Richiesta 1 – Nel testo sulle Comunità Familiari, trasforma in un elenco puntato il paragrafo che inizia con "Le Comunità Familiari possono accogliere". Mantieni i fatti principali.
Richiesta 2 – Trascrivi parola per parola, dal testo sulle Comunità Familiari, il brano che si apre con le parole contenenti "Tutto ciò oltre" e si chiude con "delle singole situazioni.".
Richiesta 3 – Secondo il testo sulle Comunità Familiari, quanto costano al mese le RSA?
---------- Testo del documento
Si tratta di struttura a dimensione familiare, spesso appartamenti, che debbono possedere i requisiti della civile abitazione.

Per operare, il Gestore deve solo comunicare l'avvio dell'attività (ex SCIA, oggi CILA) e non soggiacere alle regole delle strutture -di cui all'art. 21 della l.r.41/2005- sottoposte rigorosamente all'autorizzazione al funzionamento.

Le Comunità Familiari possono accogliere, secondo quanto previsto dall'art. 23, comma 1, lett. a) del Regolamento 2/R/2018 "persone maggiorenni autosufficienti, da soli o in nuclei familiari, anche in presenza di figli minorenni, che si trovano in situazione di disagio e marginalità sociale, per le quali la permanenza nel nucleo familiare è temporaneamente o permanentemente impossibile o contrastante con il percorso individuale".

Il primo problema che si pone è quello riferito al target delle persone accolte: la norma suddetta parla di persone maggiorenni autosufficienti. Si riferisce cioè ad adulti in condizioni di disagio. Siccome esiste un problema di tipo economico (le RSA hanno costi che vanno dai 3.000 ai 3.500€ mensili) e di risposta alle difficoltà di assistenza delle famiglie nei confronti di persone anziane che mantengono ancora una certa autonomia e che possono, quindi, vivere in contesti meno istituzionalizzati di una RSA, il territorio aretino, nel tempo, si è organizzato ed ha utilizzato la Comunità Familiare ex art 22 l.r.41/05 per persone anziane, raramente autosufficienti, più spesso parzialmente autosufficienti, alle quali, però, basta una caduta o l'aggravarsi di una malattia (BPCO, diabete, scompenso cardiaco, seria influenza ...) per veder compromessa la parziale autosufficienza. A quel punto, anche se in varie realtà della Zona si assiste alla presenza in Comunità di personale con qualifica di adb e oss, la Commissione Multidisciplinare, chiamata dal Comune a vigilare sul corretto funzionamento delle Strutture o anche la Polizia Municipale, chiamata ad intervenire a seguito di segnalazioni, rilevano la presenza di un target di persone non corrispondente a quanto dichiarato al momento dell'avvio dell'attività con la conseguenza della successiva emissione di una Ordinanza che chiude la Struttura e ordina di allocare gli anziani ivi presenti o in rsa o, raramente, ai loro domicili.

Tutto ciò oltre a determinare forti disagi agli utenti, causa tensioni con le famiglie degli stessi e problemi ai Servizi socio sanitari del territorio nella gestione delle singole situazioni.

Se, quindi, la Comunità Familiare non rappresenta, secondo le norme attuali, la risposta più idonea all'accoglienza di persone anziane parzialmente autosufficienti o totalmente non autosufficienti ma con ancora conservate delle abilità, le uniche soluzioni possibili sono o l’inserimento in RSA o l’inserimento negli appartamenti per anziani previsti dall'allegato B del Regolamento 2/r.
--------------------
---------- Dati forniti
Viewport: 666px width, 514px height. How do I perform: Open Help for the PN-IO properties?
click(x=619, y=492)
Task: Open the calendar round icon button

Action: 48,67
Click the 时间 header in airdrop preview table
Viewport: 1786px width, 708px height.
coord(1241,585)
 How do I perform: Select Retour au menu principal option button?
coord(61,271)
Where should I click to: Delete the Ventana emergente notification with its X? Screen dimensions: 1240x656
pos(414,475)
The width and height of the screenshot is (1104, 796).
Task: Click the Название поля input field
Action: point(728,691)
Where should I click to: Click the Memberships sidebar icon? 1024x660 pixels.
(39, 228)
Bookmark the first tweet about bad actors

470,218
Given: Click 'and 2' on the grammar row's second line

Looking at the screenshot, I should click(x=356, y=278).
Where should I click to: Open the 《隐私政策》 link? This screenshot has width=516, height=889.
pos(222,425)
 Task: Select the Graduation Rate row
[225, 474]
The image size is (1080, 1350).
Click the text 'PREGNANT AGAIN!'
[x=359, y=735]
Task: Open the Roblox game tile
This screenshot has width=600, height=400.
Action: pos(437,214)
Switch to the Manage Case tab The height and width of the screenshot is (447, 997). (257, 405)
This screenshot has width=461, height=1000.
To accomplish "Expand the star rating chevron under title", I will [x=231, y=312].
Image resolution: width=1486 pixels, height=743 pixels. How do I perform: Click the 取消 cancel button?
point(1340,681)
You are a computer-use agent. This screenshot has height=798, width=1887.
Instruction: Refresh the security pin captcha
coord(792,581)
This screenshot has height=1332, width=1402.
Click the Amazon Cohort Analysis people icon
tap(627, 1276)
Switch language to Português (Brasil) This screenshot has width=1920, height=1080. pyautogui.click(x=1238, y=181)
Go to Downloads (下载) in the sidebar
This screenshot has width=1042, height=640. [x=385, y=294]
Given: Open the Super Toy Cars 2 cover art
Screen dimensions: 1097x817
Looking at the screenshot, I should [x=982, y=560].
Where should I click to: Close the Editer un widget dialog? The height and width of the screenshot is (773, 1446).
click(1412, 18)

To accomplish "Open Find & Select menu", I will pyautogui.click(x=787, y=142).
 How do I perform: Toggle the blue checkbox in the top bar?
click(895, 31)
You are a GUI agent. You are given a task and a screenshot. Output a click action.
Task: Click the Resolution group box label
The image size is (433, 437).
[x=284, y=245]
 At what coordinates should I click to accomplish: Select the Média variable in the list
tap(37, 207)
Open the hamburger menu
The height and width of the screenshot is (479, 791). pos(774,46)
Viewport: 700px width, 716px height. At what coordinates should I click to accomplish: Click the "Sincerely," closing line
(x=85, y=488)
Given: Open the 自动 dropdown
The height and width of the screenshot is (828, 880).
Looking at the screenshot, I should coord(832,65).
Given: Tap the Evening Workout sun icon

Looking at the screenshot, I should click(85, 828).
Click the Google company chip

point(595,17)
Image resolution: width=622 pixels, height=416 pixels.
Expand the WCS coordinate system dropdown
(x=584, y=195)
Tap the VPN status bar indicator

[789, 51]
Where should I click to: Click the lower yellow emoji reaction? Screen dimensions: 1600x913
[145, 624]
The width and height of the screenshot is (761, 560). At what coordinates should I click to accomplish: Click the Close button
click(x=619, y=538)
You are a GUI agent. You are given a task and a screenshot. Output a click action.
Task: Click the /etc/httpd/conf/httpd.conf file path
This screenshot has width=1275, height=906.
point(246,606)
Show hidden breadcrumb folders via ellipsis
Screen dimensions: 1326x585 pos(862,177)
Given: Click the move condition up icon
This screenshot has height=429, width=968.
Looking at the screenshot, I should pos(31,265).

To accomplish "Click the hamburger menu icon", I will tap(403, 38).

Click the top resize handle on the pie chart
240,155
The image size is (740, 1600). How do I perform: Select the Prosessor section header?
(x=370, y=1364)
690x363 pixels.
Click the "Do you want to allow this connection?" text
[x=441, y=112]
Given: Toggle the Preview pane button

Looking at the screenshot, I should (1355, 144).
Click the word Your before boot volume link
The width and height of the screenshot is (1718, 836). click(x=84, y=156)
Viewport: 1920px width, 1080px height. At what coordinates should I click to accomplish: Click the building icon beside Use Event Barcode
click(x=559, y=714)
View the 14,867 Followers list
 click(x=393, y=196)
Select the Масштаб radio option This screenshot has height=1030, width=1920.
--------------------
Risposta 1 –
- Riferimento normativo: art. 23, comma 1, lett. a) del Regolamento 2/R/2018.
- Destinatari: persone maggiorenni autosufficienti, da sole o in nuclei familiari, anche con figli minorenni.
- Condizione: situazione di disagio e marginalità sociale.
- Motivo dell'accoglienza: la permanenza nel nucleo familiare è temporaneamente o permanentemente impossibile o contrastante con il percorso individuale.

Risposta 2 –
Tutto ciò oltre a determinare forti disagi agli utenti, causa tensioni con le famiglie degli stessi e problemi ai Servizi socio sanitari del territorio nella gestione delle singole situazioni.

Risposta 3 – Dai 3.000 ai 3.500€ mensili.